@jgamaraalv/ts-dev-kit 2.3.0 → 3.0.0

package/skills/generate-task/SKILL.md

@@ -0,0 +1,136 @@
+---
+name: generate-task
+description: "Breaks a PRD into ordered, production-ready engineering tasks ready for execution by /execute-task. Use when: (1) converting a PRD document into executable engineering tasks, (2) planning feature delivery as a sequence of mergeable, self-contained pull requests, (3) the user says 'generate tasks', 'break down this PRD', 'create tasks from PRD', 'plan the implementation tasks', or 'task breakdown'. Each generated task document embeds its own success criteria, baseline checks, post-change tests, performance benchmarks, and non-functional requirements — making it directly executable by /execute-task."
+argument-hint: "[prd-file-path | task-without-context | epic-task | big-task]"
+---
+
+<prd>
+$ARGUMENTS
+</prd>
+
+<workflow>
+Follow each phase in order.
+
+<phase_1_read_prd>
+Read the PRD document fully.

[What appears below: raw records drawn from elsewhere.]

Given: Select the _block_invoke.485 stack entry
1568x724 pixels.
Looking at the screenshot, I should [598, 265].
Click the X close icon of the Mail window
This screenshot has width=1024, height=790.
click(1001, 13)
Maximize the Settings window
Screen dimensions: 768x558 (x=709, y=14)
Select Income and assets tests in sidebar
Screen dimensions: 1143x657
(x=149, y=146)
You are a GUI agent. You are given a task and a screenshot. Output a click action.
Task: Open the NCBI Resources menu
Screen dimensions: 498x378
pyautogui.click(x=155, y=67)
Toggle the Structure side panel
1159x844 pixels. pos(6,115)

Extract and organize:
+- Functional requirements — numbered, atomic conditions
+- Acceptance criteria — how feature completion is verified
+- Non-functional requirements — performance, security, accessibility, scalability targets
+- Scope — what is included and what is explicitly excluded
+- User journeys — key flows and their steps
+- Success metrics and KPIs
+</phase_1_read_prd>
+
+<phase_2_analyze_codebase>
+Before decomposing tasks, understand the target project:
+1. Read CLAUDE.md and root package.json — project structure, package manager, tech stack, key directories.
+2. Identify where implementation units live — backend routes, frontend pages, shared types, database schemas, tests.

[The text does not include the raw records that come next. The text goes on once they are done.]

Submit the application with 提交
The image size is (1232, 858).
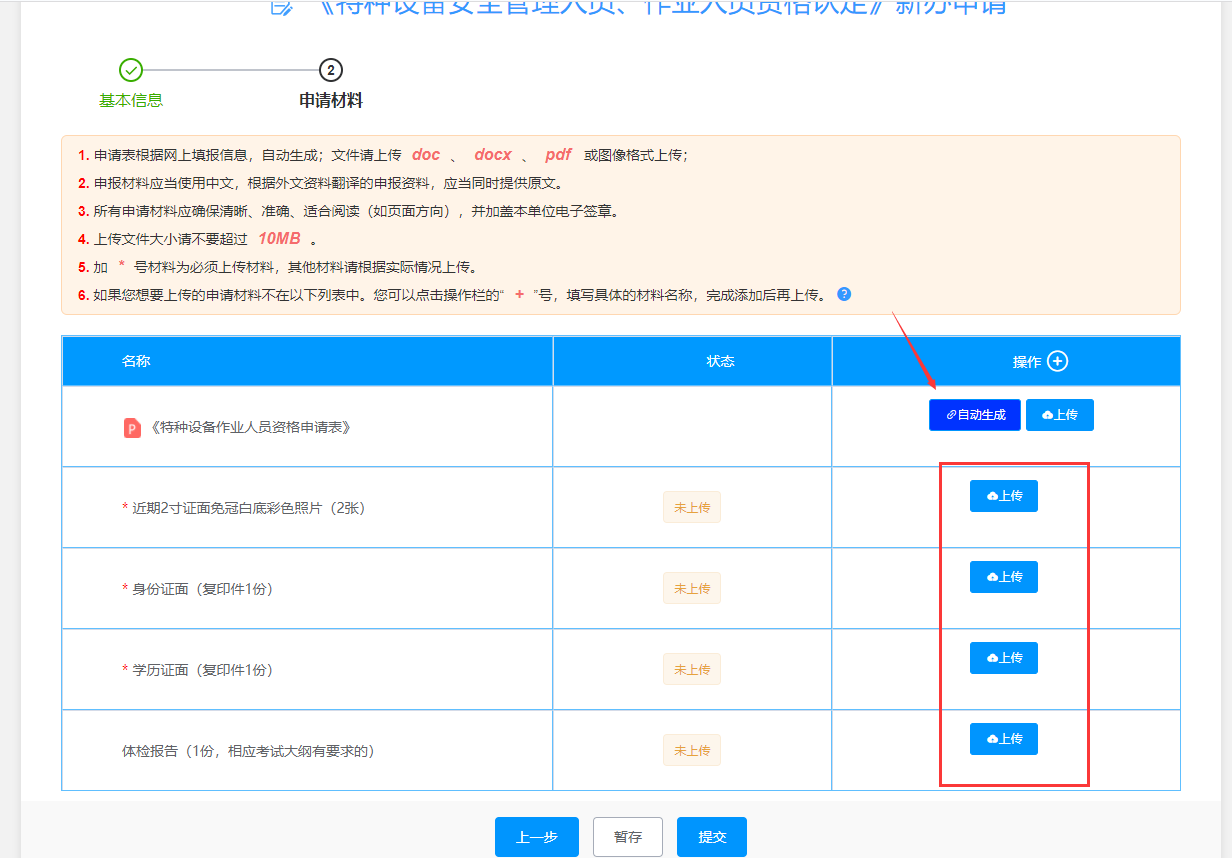click(711, 837)
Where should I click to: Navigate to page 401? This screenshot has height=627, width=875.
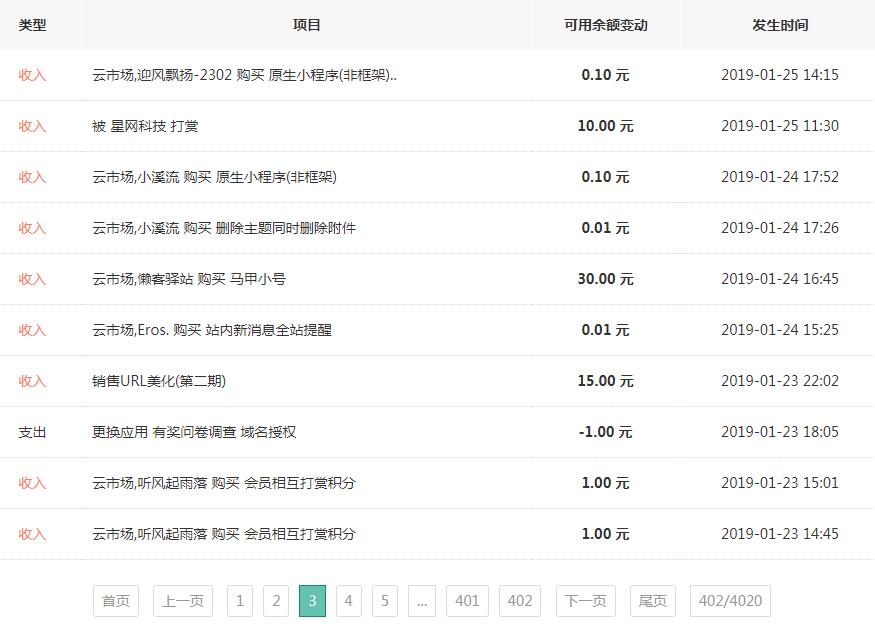pos(467,601)
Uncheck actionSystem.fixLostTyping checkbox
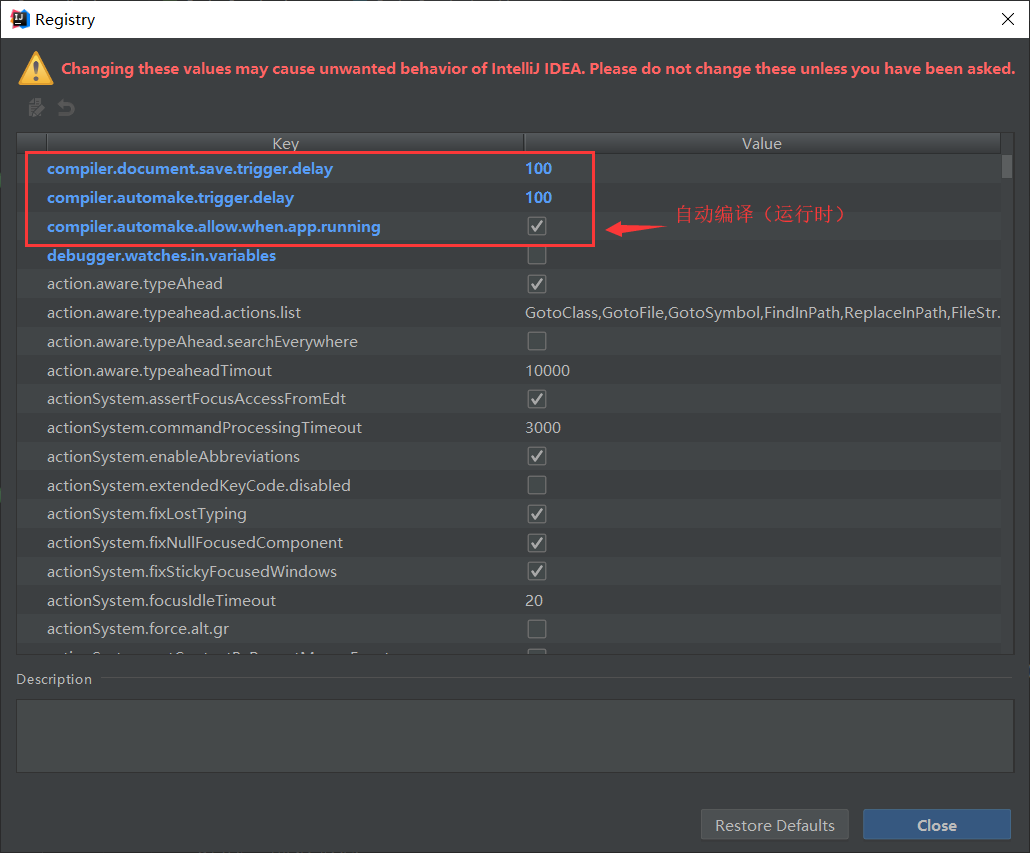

+3. Search for patterns similar to the feature being built — use Grep/Glob to find related files and establish co-location conventions.
+4. List the domain areas the feature touches — database, API, shared, frontend, tests, config.

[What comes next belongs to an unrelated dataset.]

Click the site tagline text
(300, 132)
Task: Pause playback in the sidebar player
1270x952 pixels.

+</phase_2_analyze_codebase>
+
+<phase_3_identify_implementation_units>
+Map every PRD requirement to concrete implementation units. An implementation unit is any atomic change: a new schema, a route, a component, a migration, a shared type, a test file, a config entry, an i18n key.
+
+For each unit, identify:
+- **File path** (exact, following codebase conventions)
+- **Action**: create or modify
+- **Domain**: database | api | shared | frontend | test | config | docs
+- **Dependencies**: which other units must exist first
+
+**Standard dependency ordering** (lower layers before higher):
+1. Shared types, constants, i18n keys, env variables
+2. Database migrations and schema updates
+3. API routes, handlers, validation schemas
+4. Shared hooks, utilities, helper functions
+5. UI components (atoms → molecules → organisms)
+6. Pages and routes composing components
+7. Tests (unit, integration, E2E)
+8. Config and infrastructure changes
+9. Documentation updates
+
+**Orphan-free rule** — every consumer of a resource must be in the same task as its producer OR in a later task that explicitly depends on the producer's task:
+- New i18n key + every component using that key → same task (or key in TASK_N, component in TASK_M where M > N and TASK_M depends on TASK_N)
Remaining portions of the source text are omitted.